[Saved data entries]
.....
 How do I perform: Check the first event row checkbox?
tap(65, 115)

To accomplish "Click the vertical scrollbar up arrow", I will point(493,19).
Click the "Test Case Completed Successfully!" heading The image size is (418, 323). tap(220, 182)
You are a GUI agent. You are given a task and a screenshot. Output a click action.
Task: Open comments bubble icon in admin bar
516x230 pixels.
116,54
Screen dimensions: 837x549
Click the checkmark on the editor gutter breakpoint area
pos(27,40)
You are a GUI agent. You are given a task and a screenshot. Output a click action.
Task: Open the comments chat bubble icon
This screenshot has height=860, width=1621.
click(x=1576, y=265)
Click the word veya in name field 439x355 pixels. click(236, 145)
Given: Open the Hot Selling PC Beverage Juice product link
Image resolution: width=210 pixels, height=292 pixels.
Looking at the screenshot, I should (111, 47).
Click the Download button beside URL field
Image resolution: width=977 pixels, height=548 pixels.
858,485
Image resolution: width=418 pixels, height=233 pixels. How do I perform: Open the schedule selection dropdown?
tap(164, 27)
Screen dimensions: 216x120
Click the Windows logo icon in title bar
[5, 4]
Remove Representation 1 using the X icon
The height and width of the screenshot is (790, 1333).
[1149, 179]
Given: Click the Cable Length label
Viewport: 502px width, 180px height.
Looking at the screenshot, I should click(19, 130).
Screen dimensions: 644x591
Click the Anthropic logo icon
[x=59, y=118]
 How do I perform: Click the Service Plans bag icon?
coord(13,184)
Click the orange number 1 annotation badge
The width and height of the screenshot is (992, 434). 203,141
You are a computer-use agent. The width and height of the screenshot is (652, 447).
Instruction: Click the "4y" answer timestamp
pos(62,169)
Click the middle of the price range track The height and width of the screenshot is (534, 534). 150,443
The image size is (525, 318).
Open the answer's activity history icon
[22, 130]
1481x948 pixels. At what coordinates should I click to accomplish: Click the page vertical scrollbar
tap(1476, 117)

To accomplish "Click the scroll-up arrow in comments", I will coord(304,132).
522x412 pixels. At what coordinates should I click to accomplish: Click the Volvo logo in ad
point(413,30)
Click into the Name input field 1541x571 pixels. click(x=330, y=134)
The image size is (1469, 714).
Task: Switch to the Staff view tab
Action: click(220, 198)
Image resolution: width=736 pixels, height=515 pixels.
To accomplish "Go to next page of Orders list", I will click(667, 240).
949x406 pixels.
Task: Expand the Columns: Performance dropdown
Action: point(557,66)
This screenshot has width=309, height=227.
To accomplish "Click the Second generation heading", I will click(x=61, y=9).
.....
Print the lines above, unchanged, from the start of the records to the line with "Given: Open the", including that final line.

 How do I perform: Check the first event row checkbox?
tap(65, 115)

To accomplish "Click the vertical scrollbar up arrow", I will point(493,19).
Click the "Test Case Completed Successfully!" heading The image size is (418, 323). tap(220, 182)
You are a GUI agent. You are given a task and a screenshot. Output a click action.
Task: Open comments bubble icon in admin bar
516x230 pixels.
116,54
Screen dimensions: 837x549
Click the checkmark on the editor gutter breakpoint area
pos(27,40)
You are a GUI agent. You are given a task and a screenshot. Output a click action.
Task: Open the comments chat bubble icon
This screenshot has height=860, width=1621.
click(x=1576, y=265)
Click the word veya in name field 439x355 pixels. click(236, 145)
Given: Open the Hot Selling PC Beverage Juice product link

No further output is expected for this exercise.